I understand the problem: it’s hard. Storing histograms as an actual datatype is actually innovative to the point that people don’t understand it. Let’s say, for example, you’re trying to measure the performance of your Cassandra cluster… as you know, every transaction counts. In the old days, we all just tracked things like averages. If you served approximately 100,000 requests in a second, you would measure the service times of each and track an EWMA (exponential weighted moving average) and store this single output over time as an assessment of ongoing performance.

Stored Values
Time EWMA (seconds)
T1 0.0020
T2 0.0023
T3 0.0019
T4 0.0042

Now, most monitoring systems didn’t actually store second-by-second data, so instead of having an approximation of an average of 100,000 or so measurements every second, you would have an approximation of an average of around 6,000,000 measurements every minute. When I first started talking about histograms and their value, it was easy for an audience to say, “Wow, if I see one datapoint representing six million, it stands to reason I don’t know all that much about the nature of the six million.”

Enter the histogram hack:

By tracking the service latencies in a histogram (and there a lot of methods, from replacement sampling, to exponentially decaying, to high-definition-resolution collection), one now had a much richer model to reason about for understanding behavior. This is not the hack part… that followed. You see, people didn’t know what to do with these histograms because their monitoring/storage systems didn’t understand them, so they degraded all that hard work back into something like this:

Stored Values
Time mean min max 50th 75th 95th 99th
T1 0.0020 0.00081 0.120 0.0031 0.0033 0.0038 0.091
T2 0.0023 0.00073 0.140 0.0027 0.0031 0.0033 0.092
T3 0.0019 0.00062 0.093 0.0024 0.0027 0.0029 0.051
T4 0.0042 0.00092 0.100 0.0043 0.0050 0.0057 0.082

This may seem like a lot of information, but even at second-by-second sampling, we’re taking 100,000 data points and reducing them to a mere seven. Is this is most-certainly better than a single statistical output (EWMA), but claiming even marginal success is folly. You see, the histogram that was used to calculate those 7 outputs could calculate myriad other statistical insights, but all of that insight is lost if those histograms aren’t stored. Additionally, reasoning about the extracted statistics over time is extremely difficult.

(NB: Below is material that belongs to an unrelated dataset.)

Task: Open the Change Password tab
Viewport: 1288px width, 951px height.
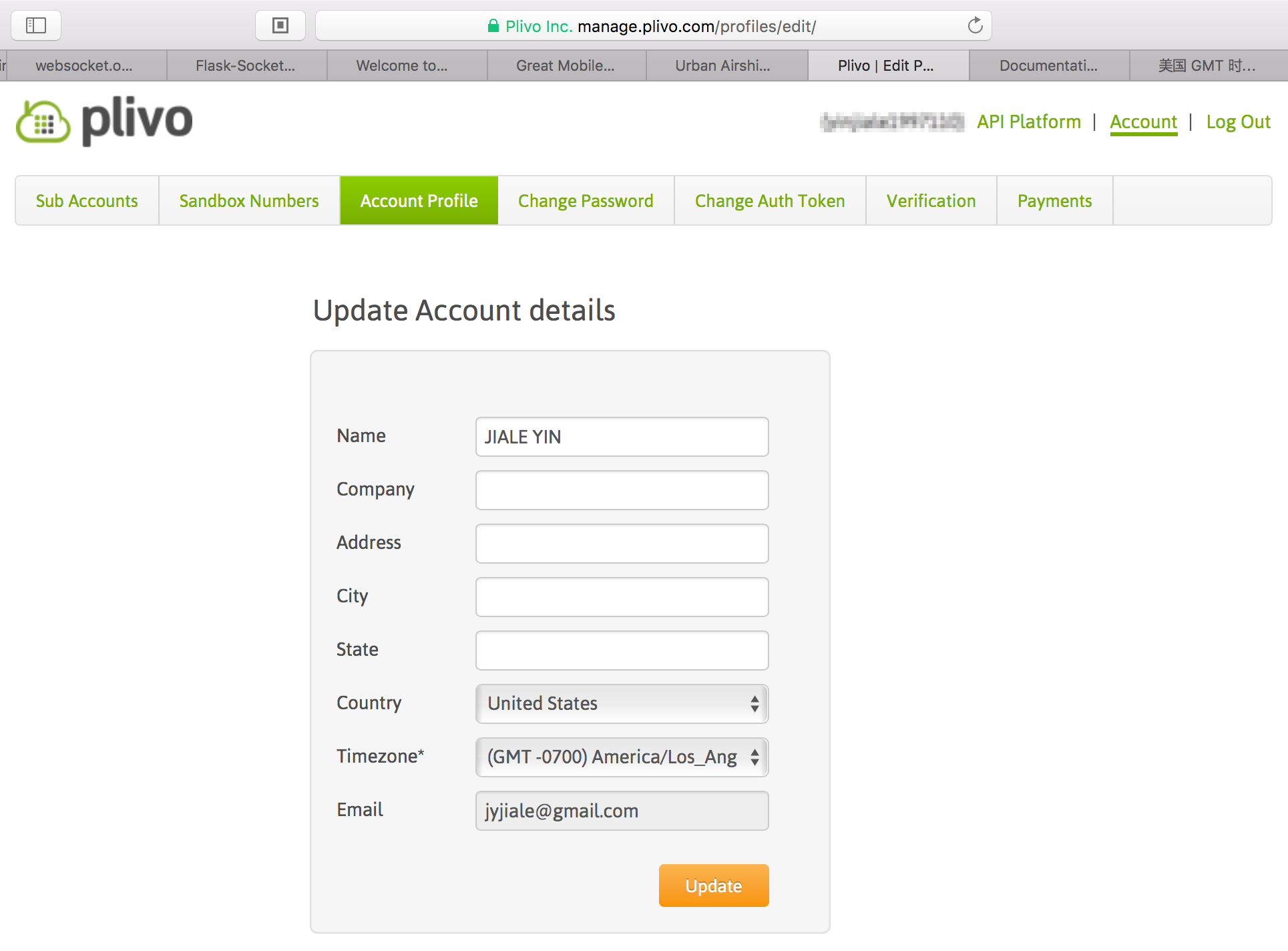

At Circonus, from the beginning, we realized the value of storing a histogram as a first-class data type in our time series database.

Stored Values Derived Values
Time Histogram mean min max 50th nth
T1 H1(100427) mean(H1) q(H1,0) q(H1,100) q(H1,50) q(H1,n)
T2 H2(108455) mean(H2) q(H2,0) q(H2,100) q(H2,50) q(H2,n)
T3 H3(94302) mean(H3) q(H3,0) q(H3,100) q(H3,50) q(H3,n)
T4 H4(98223) mean(H4) q(H4,0) q(H4,100) q(H4,50) q(H4,n)

Obviously, this is a little abstract, because how do you store a histogram? Well, we take the abstract to something quite concrete in Go, Java, Javascript, and C. This also means that we can view the actual shape of the distribution of the data and extract other assessments, like estimated modality (how many modes there are).

All this sounds awesome, right? It is! However, there is an uphill battle. When the industry started to get excited about using histograms, they adopted the hacky model where histograms are used internally to provide poor statistics upstream, we’re left at Circonus trying to get water from a stone. It seems each and every product out there requires code modifications to be able to expose this sort of rich insight. Don’t fear, we’re climbing that hill and more and more products are falling into place.

Today’s infrastructure and infrastructure applications (like Cassandra and Kafka), as well as today’s user and machine facing APIs, are incredibly sensitive to performance regressions. Without good visibilities, the performance of your platform and the performance of your efforts atop it will always be guesswork.

In order to make things easier, we’re introducing Circonus’s Wirelatency Protocol Observer. Run it on your API server or on your Cassandra node and you’ll immediately get deep insight to the performance of your system via real histograms in all their glory.